— Start EXERCISE INPUT —
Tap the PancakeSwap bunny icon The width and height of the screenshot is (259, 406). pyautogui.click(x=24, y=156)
— End EXERCISE INPUT —
— Start EXERCISE INPUT —
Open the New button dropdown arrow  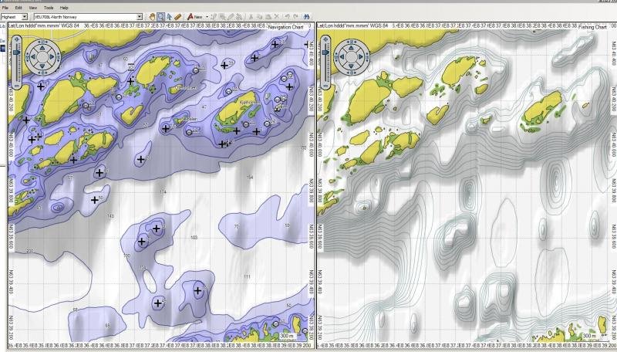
— End EXERCISE INPUT —
— Start EXERCISE INPUT —
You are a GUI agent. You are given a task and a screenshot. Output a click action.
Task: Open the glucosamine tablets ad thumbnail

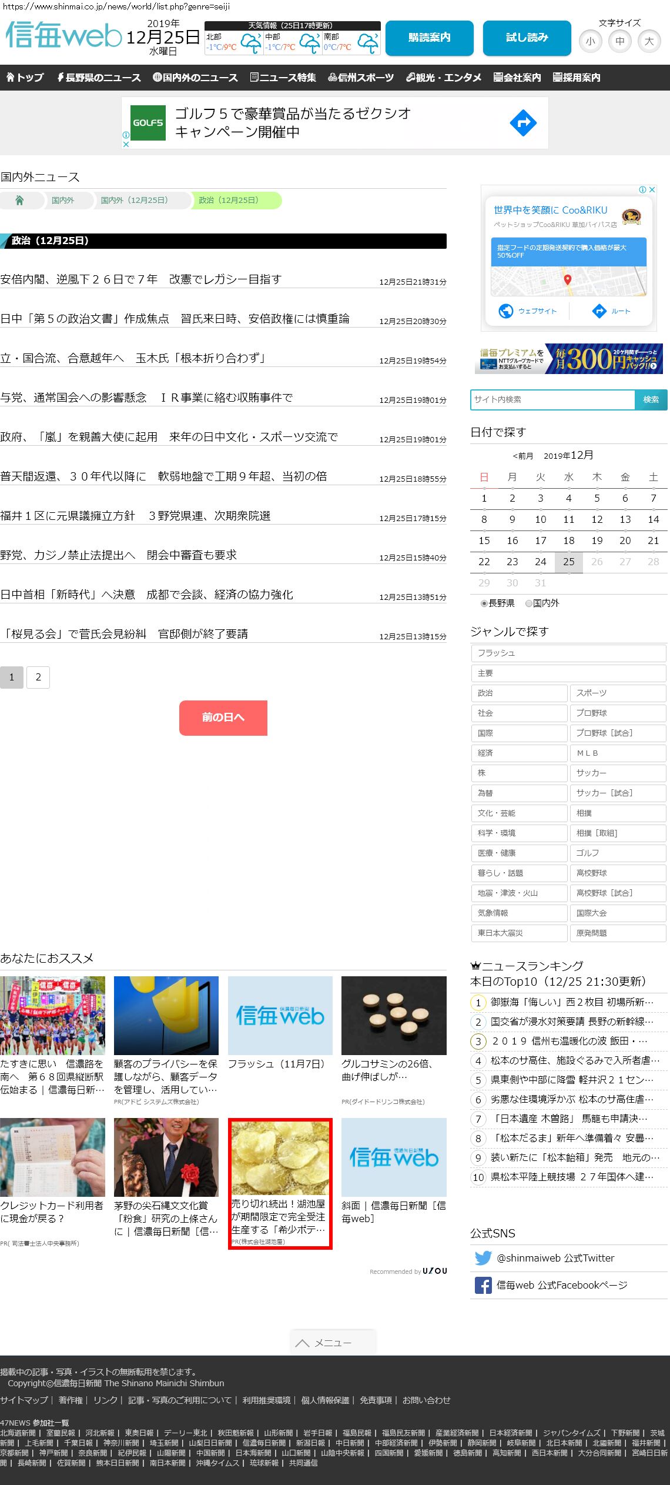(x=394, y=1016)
— End EXERCISE INPUT —
*REQUEST*:
Render the stretch of the items from the line containing "You are a GUI" through the line containing "(x=394, y=1016)" as a JSON list of strings, one string per line, with blank lines omitted. Leave the pictures out of the list.

*SOLUTION TO THE PROBLEM*:
[
  "You are a GUI agent. You are given a task and a screenshot. Output a click action.",
  "Task: Open the glucosamine tablets ad thumbnail",
  "(x=394, y=1016)"
]